What’s Agile? Self-Organizing (Principle #11)

Agile project teams are self-organizing. However, that probably doesn’t mean what you think it means.

The eleventh principle of Agile is:

The best architectures, requirements, and designs emerge from self-organizing teams.

Principles behind the Agile Manifesto

Self-Organizing Teams Decide For Themselves

A self-organizing team decides a lot as a team, rather than having everything dictated to them by a manager.

Management needs to trust the team to make those decisions that they’re most qualified for. Things like:

  • How many tasks from the product backlog to do in the next sprint
  • Who should work on which tasks
  • How much effort each task will take
  • What design or approach to use to complete the task
  • Which tools to use and how to apply them
  • What procedures to follow
  • What ground rules to establish for the team

Self-Organized Doesn’t Mean Self-Managed

Many people misunderstand and misuse the concept of self-organizing teams. They think it means self-managed. It doesn’t.

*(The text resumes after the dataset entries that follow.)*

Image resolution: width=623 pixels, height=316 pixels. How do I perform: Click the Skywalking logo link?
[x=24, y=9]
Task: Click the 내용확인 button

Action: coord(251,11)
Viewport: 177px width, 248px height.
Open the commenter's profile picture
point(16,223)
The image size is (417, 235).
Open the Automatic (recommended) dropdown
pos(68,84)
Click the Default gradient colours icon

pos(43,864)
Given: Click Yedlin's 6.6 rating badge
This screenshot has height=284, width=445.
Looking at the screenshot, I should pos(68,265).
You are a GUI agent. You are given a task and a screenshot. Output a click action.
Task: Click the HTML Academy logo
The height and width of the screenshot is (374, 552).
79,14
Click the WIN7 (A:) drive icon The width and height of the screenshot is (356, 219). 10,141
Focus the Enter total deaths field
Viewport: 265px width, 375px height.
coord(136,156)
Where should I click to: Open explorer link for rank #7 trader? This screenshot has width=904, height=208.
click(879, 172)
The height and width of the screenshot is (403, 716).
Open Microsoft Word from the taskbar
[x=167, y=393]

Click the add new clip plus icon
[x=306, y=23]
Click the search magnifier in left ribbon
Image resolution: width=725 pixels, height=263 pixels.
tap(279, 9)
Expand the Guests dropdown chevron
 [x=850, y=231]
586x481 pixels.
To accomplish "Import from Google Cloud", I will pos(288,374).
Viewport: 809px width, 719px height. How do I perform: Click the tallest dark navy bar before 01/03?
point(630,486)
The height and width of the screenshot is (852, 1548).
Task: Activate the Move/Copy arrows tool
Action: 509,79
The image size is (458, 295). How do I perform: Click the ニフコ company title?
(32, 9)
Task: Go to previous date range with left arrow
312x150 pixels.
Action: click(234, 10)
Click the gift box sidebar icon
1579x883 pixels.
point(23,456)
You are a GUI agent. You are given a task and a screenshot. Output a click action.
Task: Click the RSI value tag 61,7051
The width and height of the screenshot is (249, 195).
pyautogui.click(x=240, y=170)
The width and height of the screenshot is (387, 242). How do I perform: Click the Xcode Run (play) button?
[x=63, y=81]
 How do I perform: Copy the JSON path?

The project team still needs a leader/manager for things like:

  • Coaching the team on best practices
  • Facilitating meetings
  • Tracking & reporting progress
  • Building and maintaining relationships with key stakeholders
  • Managing the schedule and costs
  • Managing risks & issues
  • Establishing quality requirements
  • Coordinating with operations
  • Ensuring alignment of the project work with the expected benefits and the organizational strategy
  • Focusing on customer satisfaction

I find that too many Agile projects fail because responsibilities like those above are not being fulfilled. Often, teams don’t know enough about things like quality management and risk management to know what they’re missing.

This happens because people don’t know or don’t properly apply the values and principles of Agile. This is regrettably common in Scrum projects.

The trouble is that Scrum, without the application of other best practices in project management, is not enough. Scrum is great at what it does, but it doesn’t cover other important aspects of project management.

For details, see Why Scrum Fails: The 2 Main Reasons.

Leading the Self-Organizing Team

So, go ahead and let the team come up with the ground rules. Just make sure that they do, and that the rules are reasonable. You should facilitate a meeting to do it, and provide suggestions as needed.

Let the team choose which processes and tools to use. Just make sure that they meet the quality requirements. If you know that certain best practices will help, introduce them to the team.

Identify and manage risks. Get the team’s input, but take the lead on this.

Manage the relationships with key stakeholders.

Provide the team with the environment, tools, and support they need to be most productive.

Help them to identify impediments, and then take the responsibility to remove them. Escalate to upper management as needed.

I could go on and on, but you get the idea.

Self-organizing teams are not unmanaged. They still need leadership. And someone with expertise in the best practices in project management needs to take care of all the stuff that the team isn’t inclined to do.